3. Indicate whether the given statement could apply to a data set consisting of 1,000 values that are all different.
a. The 29th percentile is greater than the 30th percentile.
b. The median is greater than the first quartile.
c. The third quartile is greater than the first quartile.
d. The mean is equal to the median.
e. The range is zero.
In any distribution, the median (50th percentile) is always higher than the first quartile (25th percentile) and the third quartile (75th percentile) is greater than the first quartile.
The 29th percentile is always less than the 30th percentile.
The mean = median only in a normal distribution.
Range = 0 only if all the scores are identical.
Two of the answers apply.
By the way, note the correct spelling above.

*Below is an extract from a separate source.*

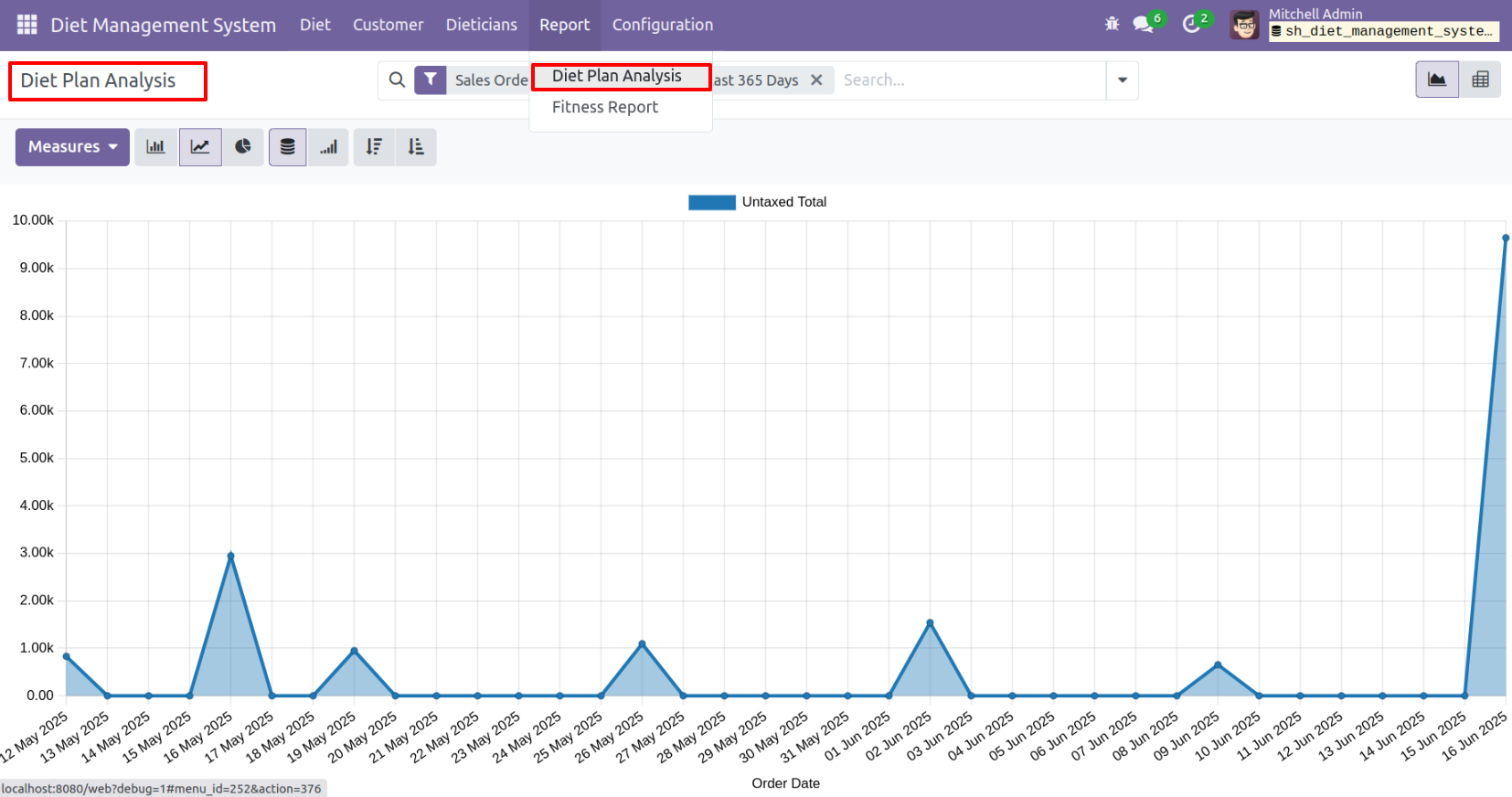The image size is (1512, 797).
Task: Click the debug bug icon
Action: 1112,25
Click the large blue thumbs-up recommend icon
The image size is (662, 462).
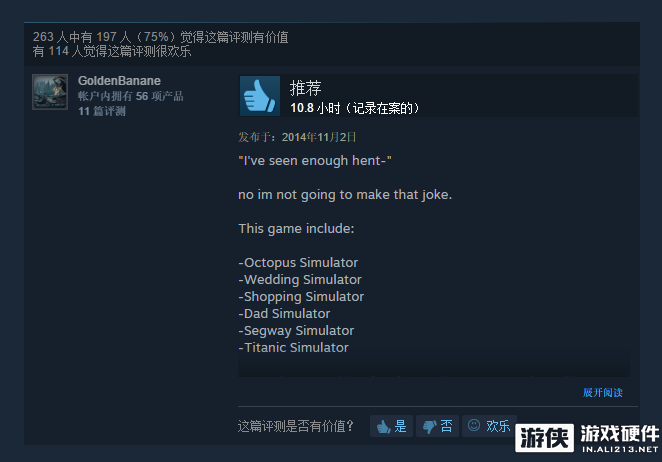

Standard deviation for the following sets
and compare the differences.
first 7 #'s 57 61 57 57 58 57 61
second 7#'s 61 52 69 64 46 54 47
First 7"s = 1
The second 7's = 5.75
I got the same answer for standard deviation, except the 5.75 should be rounded to the nearest tenth.
To determine whether the given statements apply to a data set consisting of 1,000 values that are all different, we need to understand the definitions and calculations of the statistical terms involved.
a. The 29th percentile is greater than the 30th percentile:
To calculate percentiles, we arrange the data in ascending order and find the value below which a certain percentage of data falls. Since all the 1,000 values are different, each percentile would correspond to a unique value. Therefore, it is not possible for the 29th percentile to be greater than the 30th percentile. This statement does not apply to the given data set.
b. The median is greater than the first quartile:
The median is the middle value of the data set when arranged in ascending order. The first quartile represents the 25th percentile, which is the value below which 25% of the data falls. In a data set with 1,000 different values, the median would correspond to the 500th value, while the first quartile would correspond to the 250th value. As the values are unique and arranged in ascending order, it is not possible for the median to be greater than the first quartile. This statement does not apply to the given data set.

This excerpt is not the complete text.